When building a multilingual embedding pipeline, I faced a real challenge:the Cohere multilingual model imposes a maximum of 2048 characters not a token limit per input.





This article walks you through a clever solution: preprocessing Markdown tables into dense JSON blocks using pymtd2json , to ensure smooth, efficient embeddings without errors.

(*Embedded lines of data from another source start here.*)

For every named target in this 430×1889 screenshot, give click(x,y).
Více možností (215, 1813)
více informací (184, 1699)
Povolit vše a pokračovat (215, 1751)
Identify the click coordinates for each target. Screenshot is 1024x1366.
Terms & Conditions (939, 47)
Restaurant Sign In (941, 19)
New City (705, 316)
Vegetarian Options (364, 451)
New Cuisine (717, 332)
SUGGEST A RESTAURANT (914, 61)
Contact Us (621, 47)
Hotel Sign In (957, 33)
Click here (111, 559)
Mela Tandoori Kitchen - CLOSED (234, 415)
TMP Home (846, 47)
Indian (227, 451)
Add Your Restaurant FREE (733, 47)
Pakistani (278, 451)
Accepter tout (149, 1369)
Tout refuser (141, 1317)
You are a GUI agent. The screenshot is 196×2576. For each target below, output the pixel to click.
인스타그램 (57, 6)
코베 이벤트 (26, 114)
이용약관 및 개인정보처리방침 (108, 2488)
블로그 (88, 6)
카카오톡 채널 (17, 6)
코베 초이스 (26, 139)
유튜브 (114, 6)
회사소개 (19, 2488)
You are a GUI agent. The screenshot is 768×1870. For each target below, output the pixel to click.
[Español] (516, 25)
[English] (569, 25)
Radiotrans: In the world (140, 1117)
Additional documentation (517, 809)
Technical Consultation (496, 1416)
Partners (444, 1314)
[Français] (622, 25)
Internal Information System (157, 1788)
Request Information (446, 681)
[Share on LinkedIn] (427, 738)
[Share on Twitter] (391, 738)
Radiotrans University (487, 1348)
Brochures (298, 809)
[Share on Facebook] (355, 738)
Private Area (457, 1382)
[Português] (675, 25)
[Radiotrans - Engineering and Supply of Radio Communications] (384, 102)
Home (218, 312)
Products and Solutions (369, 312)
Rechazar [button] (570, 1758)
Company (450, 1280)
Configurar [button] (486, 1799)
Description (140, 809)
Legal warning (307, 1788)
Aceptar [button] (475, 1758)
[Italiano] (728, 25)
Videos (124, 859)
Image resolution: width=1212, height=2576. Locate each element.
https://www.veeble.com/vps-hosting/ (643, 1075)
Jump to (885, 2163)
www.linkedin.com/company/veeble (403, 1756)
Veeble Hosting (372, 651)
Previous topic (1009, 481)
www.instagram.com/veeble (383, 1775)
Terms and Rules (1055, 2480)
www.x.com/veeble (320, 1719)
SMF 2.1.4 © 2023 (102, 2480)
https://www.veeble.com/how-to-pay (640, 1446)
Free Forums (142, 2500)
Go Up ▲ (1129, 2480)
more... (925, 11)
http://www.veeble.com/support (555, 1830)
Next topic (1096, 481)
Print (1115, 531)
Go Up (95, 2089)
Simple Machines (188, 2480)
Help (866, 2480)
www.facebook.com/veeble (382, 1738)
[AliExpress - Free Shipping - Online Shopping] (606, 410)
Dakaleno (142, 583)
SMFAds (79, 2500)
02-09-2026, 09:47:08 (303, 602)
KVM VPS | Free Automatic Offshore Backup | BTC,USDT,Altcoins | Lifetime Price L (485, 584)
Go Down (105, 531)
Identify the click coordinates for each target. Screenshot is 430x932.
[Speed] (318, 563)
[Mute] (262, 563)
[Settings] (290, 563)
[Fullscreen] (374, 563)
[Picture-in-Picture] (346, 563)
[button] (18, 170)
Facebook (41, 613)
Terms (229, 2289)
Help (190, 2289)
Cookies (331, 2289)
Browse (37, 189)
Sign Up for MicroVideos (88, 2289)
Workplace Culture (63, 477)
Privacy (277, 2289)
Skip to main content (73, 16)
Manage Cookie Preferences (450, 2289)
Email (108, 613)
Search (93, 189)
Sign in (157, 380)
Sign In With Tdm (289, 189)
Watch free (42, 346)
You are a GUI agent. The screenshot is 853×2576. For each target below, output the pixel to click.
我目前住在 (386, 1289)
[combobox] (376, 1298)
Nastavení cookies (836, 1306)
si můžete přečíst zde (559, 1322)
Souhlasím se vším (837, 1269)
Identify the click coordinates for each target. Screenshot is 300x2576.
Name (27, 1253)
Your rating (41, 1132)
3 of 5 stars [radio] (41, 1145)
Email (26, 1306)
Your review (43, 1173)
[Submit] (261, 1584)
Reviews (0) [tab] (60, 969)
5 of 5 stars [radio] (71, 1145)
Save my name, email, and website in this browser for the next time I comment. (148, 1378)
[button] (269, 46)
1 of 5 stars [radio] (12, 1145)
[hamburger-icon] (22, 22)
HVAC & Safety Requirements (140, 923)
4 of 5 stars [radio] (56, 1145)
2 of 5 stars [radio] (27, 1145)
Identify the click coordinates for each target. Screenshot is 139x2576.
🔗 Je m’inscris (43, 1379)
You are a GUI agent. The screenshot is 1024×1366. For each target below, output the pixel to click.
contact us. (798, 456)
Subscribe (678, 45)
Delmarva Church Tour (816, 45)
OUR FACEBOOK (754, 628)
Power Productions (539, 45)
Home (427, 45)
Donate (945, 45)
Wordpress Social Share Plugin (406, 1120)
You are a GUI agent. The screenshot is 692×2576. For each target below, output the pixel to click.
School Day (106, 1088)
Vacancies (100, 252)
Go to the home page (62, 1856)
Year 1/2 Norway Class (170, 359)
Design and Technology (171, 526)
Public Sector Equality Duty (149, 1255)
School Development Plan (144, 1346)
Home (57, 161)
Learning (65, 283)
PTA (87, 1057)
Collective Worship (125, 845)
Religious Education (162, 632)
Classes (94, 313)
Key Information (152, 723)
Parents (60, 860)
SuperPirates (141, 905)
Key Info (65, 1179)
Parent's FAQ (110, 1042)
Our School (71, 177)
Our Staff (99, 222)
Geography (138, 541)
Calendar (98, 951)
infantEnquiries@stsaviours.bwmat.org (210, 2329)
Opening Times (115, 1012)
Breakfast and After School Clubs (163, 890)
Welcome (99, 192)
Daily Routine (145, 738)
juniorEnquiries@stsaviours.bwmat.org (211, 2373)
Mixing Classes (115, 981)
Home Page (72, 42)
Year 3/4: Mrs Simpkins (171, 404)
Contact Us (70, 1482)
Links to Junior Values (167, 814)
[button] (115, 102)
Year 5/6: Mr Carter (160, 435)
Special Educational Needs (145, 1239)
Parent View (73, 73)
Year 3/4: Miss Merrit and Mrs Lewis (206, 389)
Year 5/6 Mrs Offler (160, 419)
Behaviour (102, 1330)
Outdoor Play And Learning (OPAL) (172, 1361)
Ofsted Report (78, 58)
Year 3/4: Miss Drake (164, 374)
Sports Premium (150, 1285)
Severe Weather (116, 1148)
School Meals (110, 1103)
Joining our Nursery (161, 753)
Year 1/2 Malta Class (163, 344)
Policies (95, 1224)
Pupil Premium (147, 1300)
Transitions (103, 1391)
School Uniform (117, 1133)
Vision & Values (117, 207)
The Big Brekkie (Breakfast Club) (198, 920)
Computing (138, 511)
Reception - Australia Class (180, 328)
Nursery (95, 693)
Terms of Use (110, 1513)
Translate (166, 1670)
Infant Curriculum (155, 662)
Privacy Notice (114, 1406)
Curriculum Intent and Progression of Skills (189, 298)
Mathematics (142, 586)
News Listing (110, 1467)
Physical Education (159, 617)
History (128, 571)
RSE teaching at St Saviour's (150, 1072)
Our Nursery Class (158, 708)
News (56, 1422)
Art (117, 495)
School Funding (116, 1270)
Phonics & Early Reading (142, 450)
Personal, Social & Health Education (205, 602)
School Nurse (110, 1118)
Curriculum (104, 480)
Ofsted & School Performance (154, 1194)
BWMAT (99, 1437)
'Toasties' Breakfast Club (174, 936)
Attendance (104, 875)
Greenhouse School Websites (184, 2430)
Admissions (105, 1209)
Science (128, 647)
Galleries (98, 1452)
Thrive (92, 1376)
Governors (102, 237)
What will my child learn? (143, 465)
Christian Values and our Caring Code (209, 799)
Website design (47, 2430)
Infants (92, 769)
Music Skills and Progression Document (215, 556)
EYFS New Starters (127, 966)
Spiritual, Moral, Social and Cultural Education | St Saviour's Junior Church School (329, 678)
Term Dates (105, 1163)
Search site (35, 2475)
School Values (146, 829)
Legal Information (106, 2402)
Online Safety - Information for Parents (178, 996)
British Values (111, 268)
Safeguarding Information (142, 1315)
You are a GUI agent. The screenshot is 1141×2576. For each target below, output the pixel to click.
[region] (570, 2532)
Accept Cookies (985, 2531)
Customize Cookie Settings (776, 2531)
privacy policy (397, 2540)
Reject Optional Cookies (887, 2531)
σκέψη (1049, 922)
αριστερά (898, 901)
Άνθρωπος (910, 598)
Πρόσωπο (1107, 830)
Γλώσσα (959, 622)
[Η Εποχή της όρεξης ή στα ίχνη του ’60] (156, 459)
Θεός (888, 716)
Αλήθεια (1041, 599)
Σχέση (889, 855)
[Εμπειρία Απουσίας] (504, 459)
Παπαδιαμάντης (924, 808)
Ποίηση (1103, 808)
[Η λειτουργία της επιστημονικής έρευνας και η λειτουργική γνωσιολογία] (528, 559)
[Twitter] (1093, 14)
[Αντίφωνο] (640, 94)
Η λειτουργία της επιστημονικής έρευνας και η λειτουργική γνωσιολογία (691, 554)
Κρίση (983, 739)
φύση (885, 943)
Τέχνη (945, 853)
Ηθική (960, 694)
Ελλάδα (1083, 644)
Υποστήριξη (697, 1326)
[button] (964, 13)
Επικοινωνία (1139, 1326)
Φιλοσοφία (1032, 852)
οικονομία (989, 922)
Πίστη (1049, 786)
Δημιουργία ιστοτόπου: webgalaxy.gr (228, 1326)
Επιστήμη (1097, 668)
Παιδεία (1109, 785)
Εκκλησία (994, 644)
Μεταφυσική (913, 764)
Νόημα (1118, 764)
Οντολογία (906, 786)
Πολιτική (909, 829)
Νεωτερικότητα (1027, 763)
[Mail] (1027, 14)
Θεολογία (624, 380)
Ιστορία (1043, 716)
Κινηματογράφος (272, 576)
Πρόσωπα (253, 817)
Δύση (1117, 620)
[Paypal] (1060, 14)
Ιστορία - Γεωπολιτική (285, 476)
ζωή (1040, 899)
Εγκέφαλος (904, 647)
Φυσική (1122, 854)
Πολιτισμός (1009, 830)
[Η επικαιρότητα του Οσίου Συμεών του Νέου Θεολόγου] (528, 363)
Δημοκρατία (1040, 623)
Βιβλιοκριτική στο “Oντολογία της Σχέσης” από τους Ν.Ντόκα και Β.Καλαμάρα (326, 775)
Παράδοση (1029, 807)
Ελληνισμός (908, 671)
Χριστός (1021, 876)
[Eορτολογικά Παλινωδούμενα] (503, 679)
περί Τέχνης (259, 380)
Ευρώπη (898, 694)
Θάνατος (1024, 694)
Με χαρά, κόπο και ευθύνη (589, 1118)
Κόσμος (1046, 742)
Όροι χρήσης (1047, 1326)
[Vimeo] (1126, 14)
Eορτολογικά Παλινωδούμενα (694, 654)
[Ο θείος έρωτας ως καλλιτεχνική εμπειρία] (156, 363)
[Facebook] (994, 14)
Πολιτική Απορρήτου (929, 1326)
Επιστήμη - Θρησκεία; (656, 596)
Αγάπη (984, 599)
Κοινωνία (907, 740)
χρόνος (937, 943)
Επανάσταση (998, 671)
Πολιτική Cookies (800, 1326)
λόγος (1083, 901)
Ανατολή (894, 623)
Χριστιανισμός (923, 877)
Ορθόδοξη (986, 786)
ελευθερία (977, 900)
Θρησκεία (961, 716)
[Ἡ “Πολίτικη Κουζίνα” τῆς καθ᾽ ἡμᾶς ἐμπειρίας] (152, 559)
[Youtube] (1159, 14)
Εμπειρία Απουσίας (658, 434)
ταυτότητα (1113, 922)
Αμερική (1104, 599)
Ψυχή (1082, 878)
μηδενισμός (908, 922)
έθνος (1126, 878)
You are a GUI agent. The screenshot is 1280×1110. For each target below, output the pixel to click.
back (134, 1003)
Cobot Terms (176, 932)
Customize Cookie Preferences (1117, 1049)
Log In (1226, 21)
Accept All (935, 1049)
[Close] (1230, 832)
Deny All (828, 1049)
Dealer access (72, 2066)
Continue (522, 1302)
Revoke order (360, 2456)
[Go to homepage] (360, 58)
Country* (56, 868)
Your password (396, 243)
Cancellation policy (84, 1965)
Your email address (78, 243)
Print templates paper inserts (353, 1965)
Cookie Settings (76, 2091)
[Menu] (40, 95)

The Challenge: Character Limits vs Token Limits





Classical chunking methods, like SentenceSplitter from LlamaIndex, are token-focused: you set a maximum number of tokens per chunk — but not characters

Why This Matters:

Markdown (especially GitHub-Flavored Markdown, GFM) wastes spacewith formatting.

A Markdown chunk might have only 170 tokens but still exceed 2048 characters

This results in rejected API requests or inefficient extra splitting.









Important Note: Markdown tables are up to 3x less token-efficient than other formats, further compounding the problem.👉 Read more on token inefficiency of Markdown tables here.

A Real-World Example: Measuring the Problem

Let's dive into a simple simulation:

Step 1: Create a Large Markdown Table

import pandas as pd # Build data data = { "Name": [f"Person{i}" for i in range(30)], "Age": [20 + i for i in range(30)], "City": [f"City{i}" for i in range(30)] } # Create DataFrame df = pd.DataFrame(data) df.columns = ["A very long row content, which leads to a lot of white spaces", "Age", "City"] # Convert to Markdown table_text = df.to_markdown(index=False) print(table_text)

This generates a verbose table with 30 rows and a very long header.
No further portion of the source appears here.